What is there in 1936 (still life: composition) of Ben’s father, William? What is there of their relationship, of the admiration and debt? It is a pretty picture, greys and ochres and white washes, squares and a touch of the cubist influence, a block of red, a circle of yellow, the cups, plates, jugs and saucers layered on top of each other, the realism collapsed into the abstract and yet the images still clear. It is a kitchen table, behind, a window, it is a room, a world, a universe.
In an earlier piece, also in the Abbot Hall Gallery, 1932 (crowned head: the queen), there is a greater sense of space, or of layers meant to be upon layer, such as wallpaper or rugs. It seems quietly comfortable hanging next to the collages of Kurt Schwitters.
Again there is the window of the room, in the background some trees along a hill, perhaps. The queen’s head, facing left, as if on a stamp, stamps also appearing in Schwitters’ pictures, collages of letters, beer mats, pieces of wood, newspaper, a playful use of forms and words and images. There is a quiet dialogue between (still life: composition) and (crowned head: the queen) in their positioning of the objects centrally to the canvas, framed in the same way by what feels like the walls of the house, the kitchen, the safe places where Ben perhaps grew up, moored into this central space by the holding grace of his familial influences, his mother, his uncle, his father. You couldn’t look at (still life: composition) and believe it to be a paean or devotion to a father.
But then wouldn’t paying attention to the inspiration which flowed from a father’s noble practice and modest fancy collections speak more than some great poem? That is: Ben looked at what his father gathered, looked likingly, and turned then into art.

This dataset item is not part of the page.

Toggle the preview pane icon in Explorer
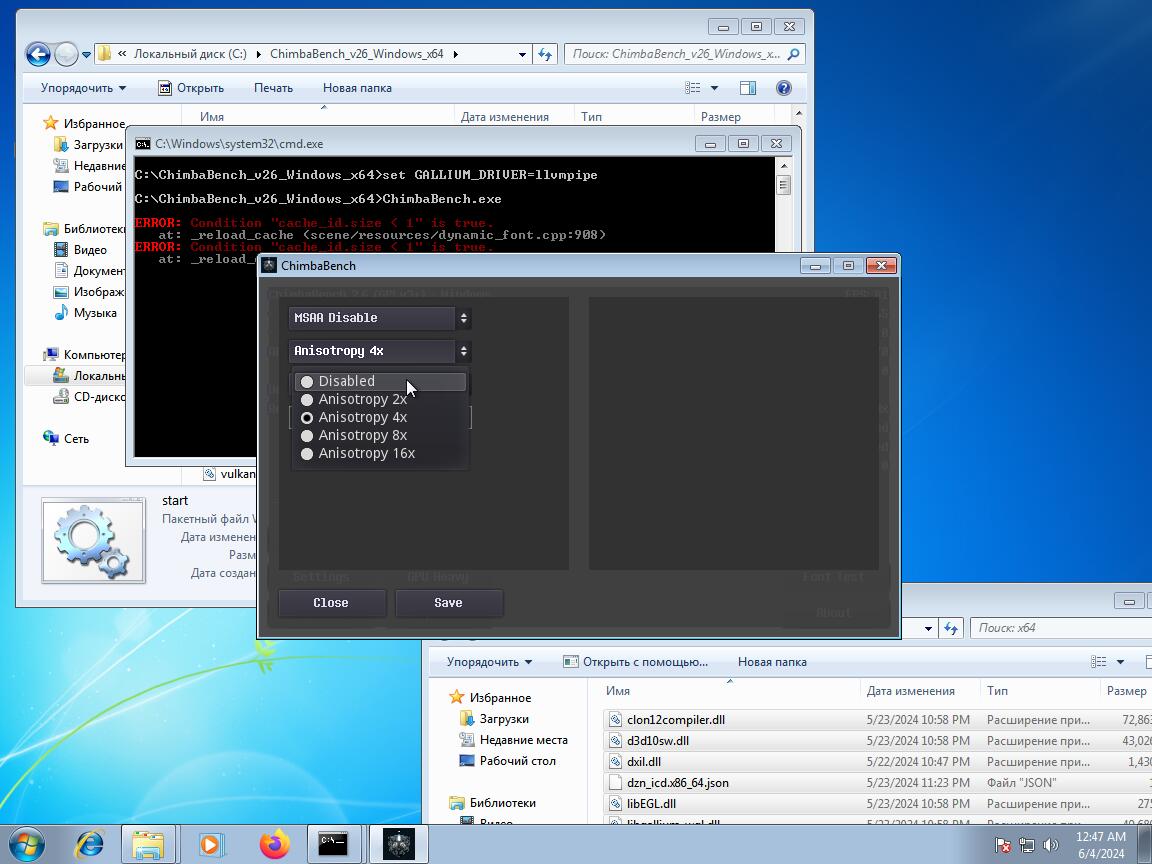 click(747, 88)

If a son is to paint the objects his father has brought into the home, and the painting is not only light-hearted but also comes at a point in the artist’s development, a swing of the pendulum, back to compositional work and away from (although never giving up upon) the abstract; and beyond this, when the son – Ben – says that, no, it was not the great master Picasso who interested him in still life, but from his own father, William – then there is love enough there.
William and Mabel gave Ben a good upbringing, a safe and secure life. There, you can see it in the frames of the work and the boundlessness that Ben felt safe to transgress in his abstract work. The life he led in Cornwall. And the vigour to leave a marriage that was not working at the age of 77, move back to England from Switzerland, to divorce at 83. To live to 88. To know his own way. The 1936 picture is related to earlier still lifes, from 1933-1935. To those who look at the picture, Nicholson has taken the abstraction of the forms to their absolute limits. The cup and wine glass have been reduced to their simplest forms, although still recognisable. The colour are separate but add depth.
Ben Nicholson, still life. To those who look at the picture and read what Nicholson says of his father, one sees more than this, doesn’t one? Isn’t there what the father has poured into the son? And what the son has taken to be held by the father?